GLP-1 Competitive Market Digest · Week of March 06, 2026
March 06, 2026
Zealand Pharma claims a tolerability breakthrough with placebo-like side effects at 10.7% weight loss, potentially reshaping obesity drug competitive dynamics. Lilly expands direct-to-employer Zepbound access at $449 across all doses while trials advance orforglipron into peripheral artery disease.

Top Stories

Zealand-Roche amylin analog posts placebo-like tolerability at 10.7% weight loss - threatens GLP-1 side effect stigma

Zealand Pharmas petrelintide delivered 10.7% mean weight loss at 42 weeks with placebo-like tolerability in phase 2, potentially solving the GLP-1 nausea problem that drives 30-40% discontinuation rates. Zealand-Roche partnership now has differentiation ammunition versus Lilly and Novo as Roche paid $1.8 B upfront for this amylin program.

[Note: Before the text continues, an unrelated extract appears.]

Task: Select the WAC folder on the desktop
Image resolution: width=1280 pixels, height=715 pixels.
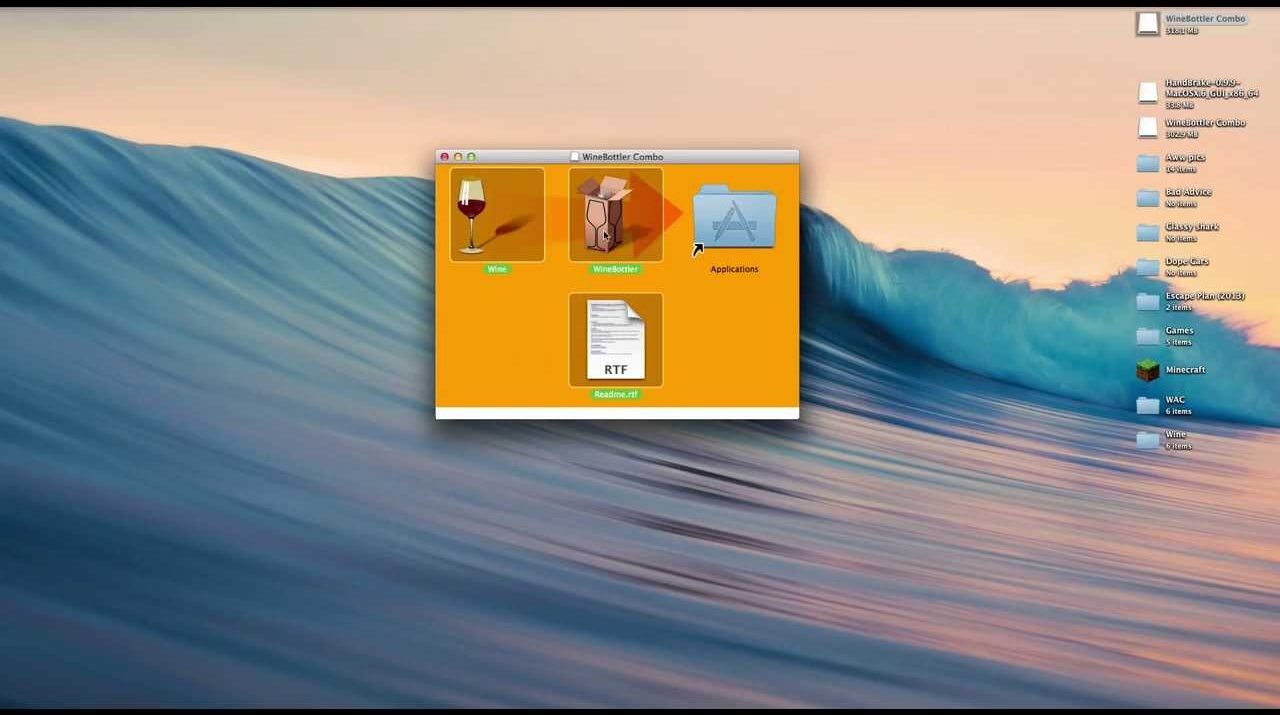Action: tap(1148, 405)
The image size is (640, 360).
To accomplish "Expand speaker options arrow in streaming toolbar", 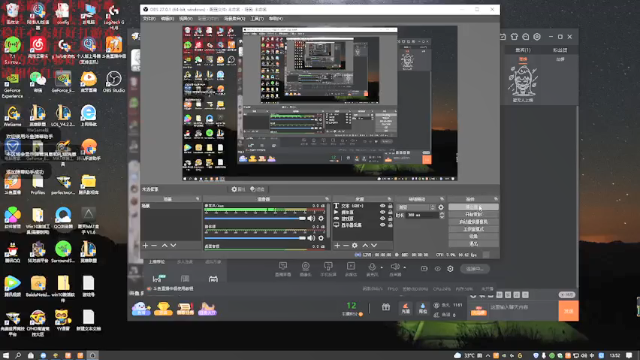I will tap(404, 268).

The tolerability claim matters commercially because payer coverage often hinges on persistence data and real-world adherence drives reimbursement decisions. If phase 3 confirms these results, Roche gains a positioning advantage in the $100 B obesity market where side effects remain the primary patient complaint. Lilly and Novo face new competitive pressure on tolerability messaging as their GLP-1 franchises deal with 20-30% GI adverse event rates. The amylin mechanism works differently than GLP-1 agonists, targeting satiety through calcitonin receptor pathways. Goldman Sachs obesity forecast models assumed similar tolerability across next-gen agents - this data forces revision of market share assumptions if petrelintide maintains safety edge through phase 3.

Weight Loss
10.7%
Trial Duration
42 weeks
Roche Deal Value
$1.8B upfront

Lilly Employer Connect launches at $449 all-dose Zepbound pricing - direct channel bypasses PBM rebate wall

Lilly launched Employer Connect platform with 15 independent program administrators offering Zepbound at $449 across all doses, undercutting traditional PBM channels where patient out-of-pocket often exceeds $1000 monthly. Lilly creates alternative distribution that keeps $449 versus giving PBMs 40-60% rebates on $1059 list price. The direct-to-employer model matters because 60% of Americans get coverage through employer plans and only 27% of commercial plans cover obesity drugs today. By offering reduced cost-share pricing direct to employers, Lilly expands accessible market while maintaining better economics than rebate-heavy traditional channels. Novo lacks comparable direct employer infrastructure as Wegovy remains dependent on PBM formulary access at $1349 list price. CVS Caremark and Express Scripts control 70% of prescription routing - Lillys employer channel builds leverage in 2027 formulary negotiations. This pricing move follows Novos 50% Wegovy list price cut last quarter, but Lillys direct model captures more value per script than Novos across-the-board discount. Watch whether Novo responds with own employer partnership program or doubles down on traditional channel price competition.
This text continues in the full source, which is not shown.